The halls of a children’s hospital are not something you forget. If you’ve been there, the experience sticks with you. As does the courage shown by so many young patients within those walls. For a parent, having confidence that your child is getting the best possible care, and that the doctors and nurses are all part of the same team — your team — can get you and your family through the long, hard days.
My own family has been bedside-to-bedside with families with a child requiring specialized care for kidney failure, cystic fibrosis, cancer and other serious diagnoses.
Navigating life with a baby or child who needs specialized treatment is hard enough for any family; those challenges are compounded for families who are financially struggling.
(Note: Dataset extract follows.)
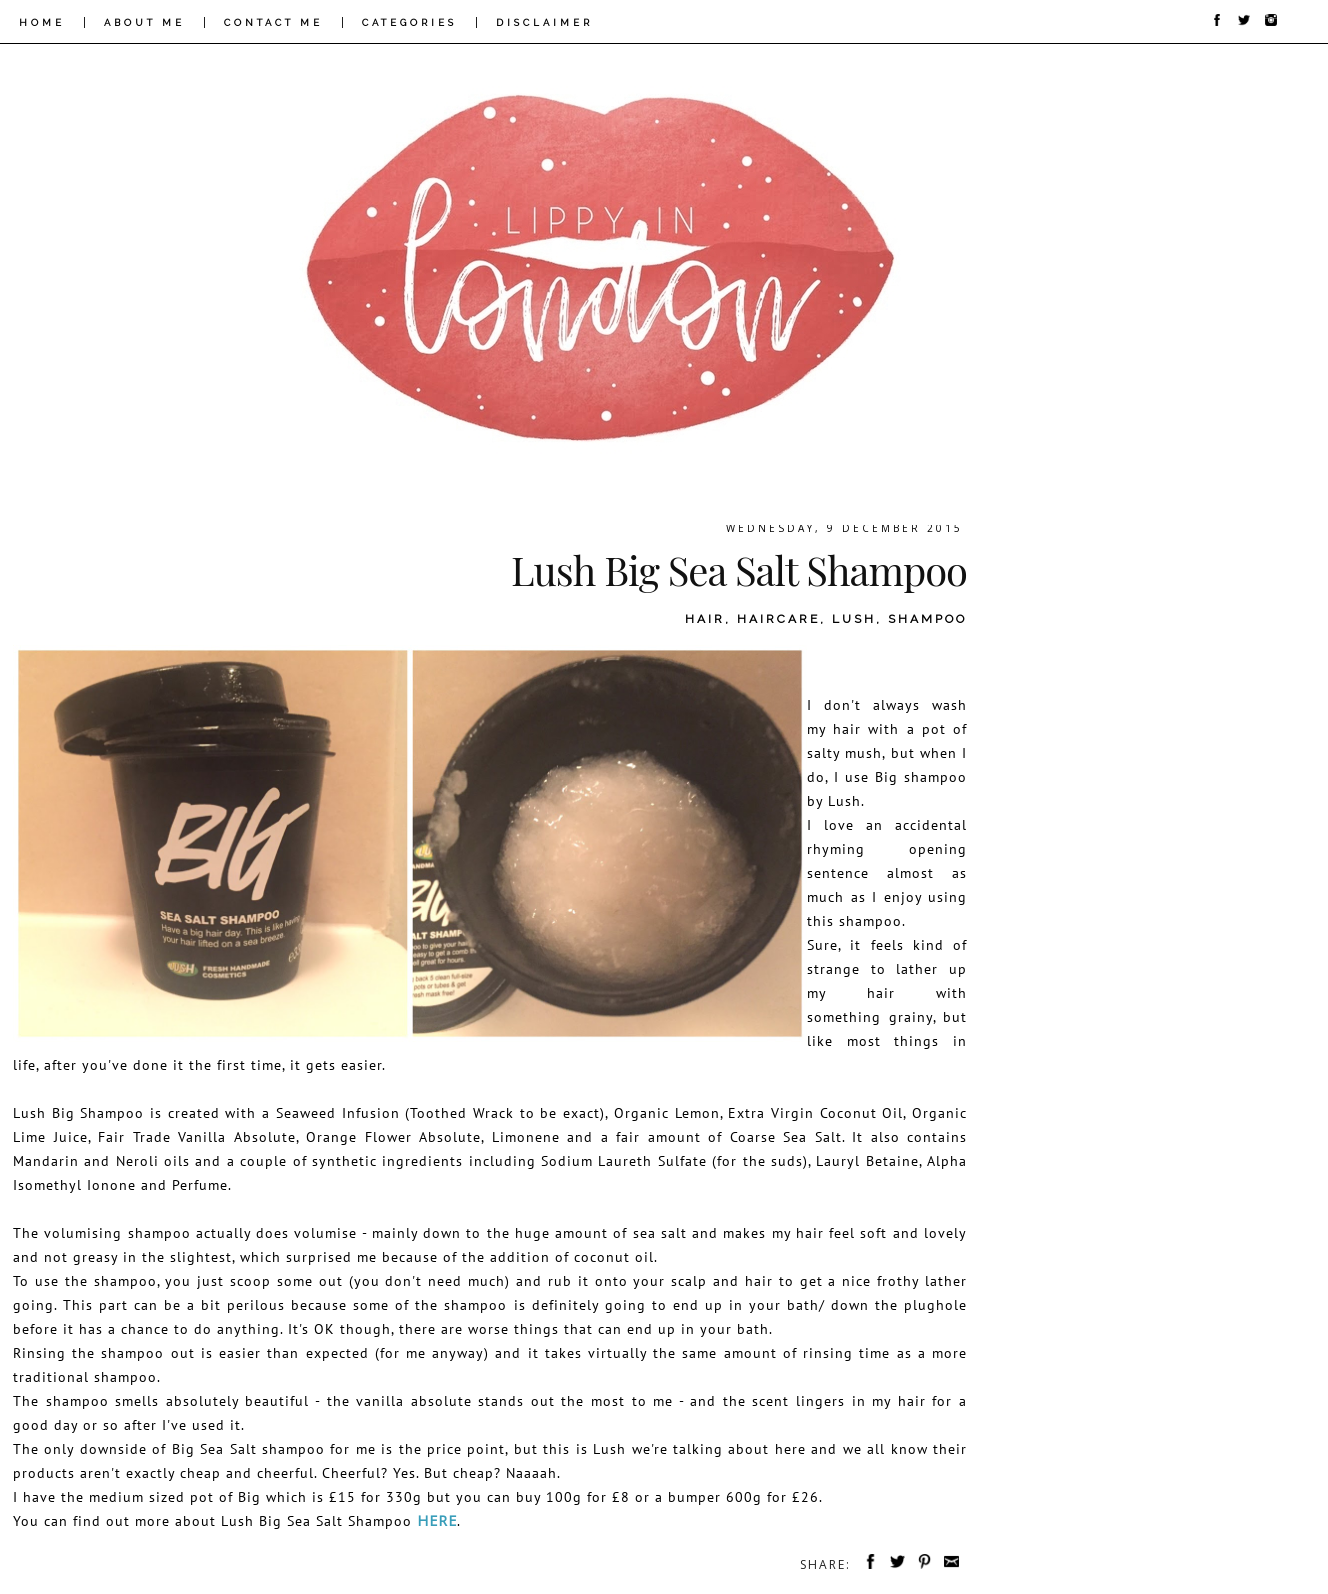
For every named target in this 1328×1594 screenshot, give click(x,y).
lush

And when you add in the families who also live in rural communities, a difficult situation becomes a nearly impossible one. Too many faces come to mind during discussions about the challenges in our current health-care system when it comes to medically complex children of families on Medicaid — called Apple Health in Washington state.
If a child is facing a serious medical challenge, and could obtain treatment in another state, Medicaid may not allow it. Because Medicaid is a state-based program, medically complex kids are mostly limited to the hospitals within their home state. Tragically, these restrictions can prevent children from accessing treatment.
But as of April 18, that changed. On that day, the president signed into law my bipartisan Advancing Care for Exceptional Kids Act — or ACE Kids Act. This legislation makes it so that medically complex kids of families on Medicaid won’t be restricted from accessing the often lifesaving care they need simply because of their ZIP code.
For the 300,000 medically complex children in the U.S. who depend on Medicaid, that program can often be a roadblock.
A single mom of four met with me in my Vancouver, Washington, office and shared how she couldn’t get approval to take two of her medically complex kids 15 minutes away to Doernbecher Children’s Hospital in Portland. She was told she would have to drive three hours north to Seattle Children’s Hospital to get Medicaid to cover ongoing care for her kids. That’s when I knew this must change.
With ACE Kids Act now the law of the land, we have removed that barrier between kids and the treatment that could potentially save their lives.
Another challenge with the current system is the ability to coordinate care. To enhance critical care for these children, ACE Kids Act creates networks anchored by children’s hospitals. States would choose to opt into this network, allowing families to seamlessly pursue the best doctors and facilities in their home state, or in another state.
I was pleased to partner with Seattle Children’s Hospital on this legislation. The CEO, Dr. Jeff Sperring, summed up the ACE Kids Act as legislation that “will improve access to the full range of pediatric providers, from primary care to specialized providers like Seattle Children’s, while at the same time providing additional Medicaid data to ensure care is standardized, more reliable and safer. This will result in a better system for our nation’s children and their families.”
My hope is that ACE Kids Act is just a starting point for improving medical access to quality care for children. Low-income kids who face challenging medical needs are some of society’s most vulnerable members. We can’t fail them.
ACE Kids becoming law means that children’s hospitals can be places of hope, regardless of a child’s background or how much money their parents earn. It also shows that, in an era where so many potential solutions get caught in partisan gridlock, lawmakers from both sides of the aisle can actually work together to improve the lives and health of our children. Our work isn’t done until all families and kids have the opportunity to get the care they need.